Budd nuts. Too much wise crack potential to even go there. But, really, budd nuts, budd lug nuts. These are the specialized nuts that hold on dual truck tires on, say, a dump truck. For a truck mechanic, this is as easy as buttering toast and is done as often. To me, it's new stuff.


I'm starting my fixing-the-Mack-frame project by first taking off the tires on one side. Easy. Sure. I stare at the wheel...how do I get those big nuts off there? Big and deeply recessed.

I begin searching and experimenting with tools. Some won't reach, and those that do, well, they don't have near the beefiness needed to get those lug nuts to budge.

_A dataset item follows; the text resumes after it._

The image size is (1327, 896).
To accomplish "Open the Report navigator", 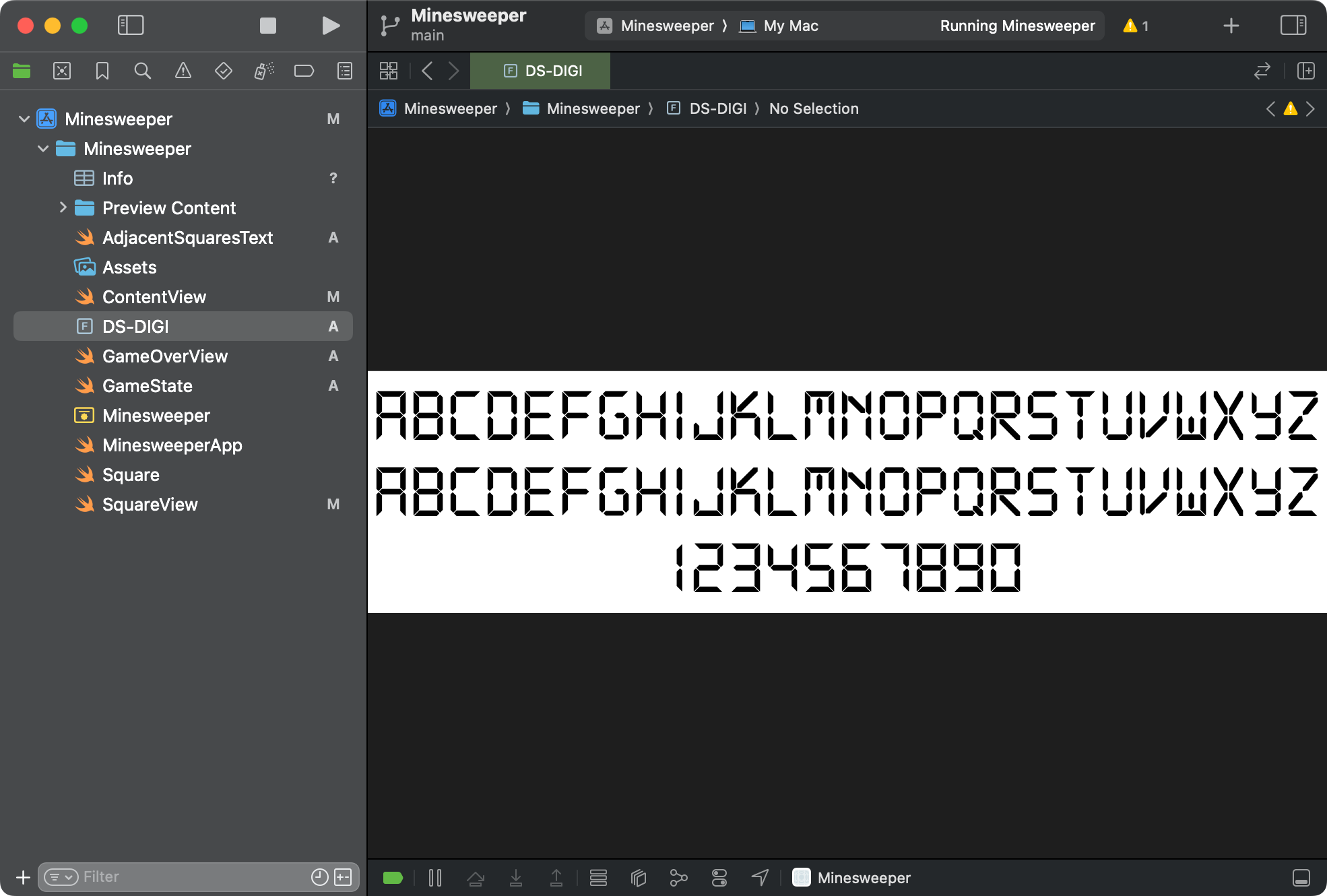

I get a breaker bar, a long six footer that I got from some where. It's got a unusual end on it, but it aughta do some damage. Then I see that I need an extension on the socket. Hmmn, there's this funny extension that I got from somewhere and threw in the scrap iron bin.

Retrieving it, I come back and begin staring at the two pieces in my hand. Then I realize the odd breaker bar end goes perfectly in the extension. Then I see that the extension isn't just an extension--the end of it is exactly sized for the lug nuts. I'm in business.

Slipping a 4 ft pipe over the 6 ft breaker bar, climbing up on the dump truck side and jumping up and down on the cheater bar (10 ft out and 150 lbs of me = 1500 ft lbs of torque on the lug nuts) and they squeal in protesting movement.

Without this special tool there would have been absolutely no way I could have gotten the wheels off. And then I remembered where I got that special tool: in the old garage of the house we bought in Walla Walla, Washington. I had kept this tool, even though I had no idea what it was for. About ten years I've had it, and tripped over it, and moved it around when it was in the way. Not knowing what it was for, but just that it must have been for something therefore I was going to keep it.

And, now it redeemed itself. I'm thinking about all the other things, and experiences, that, at the time, meant little to nothing but now were the keystone for something else. You never know. A smile, a rain storm, a chosen other way, a tool and it makes all the difference...as Frost pointed out much better than I.

I wonder what events and things in my here-and-now will be key for later chapter in my life. I try to keep my eyes and heart open wider not to miss it.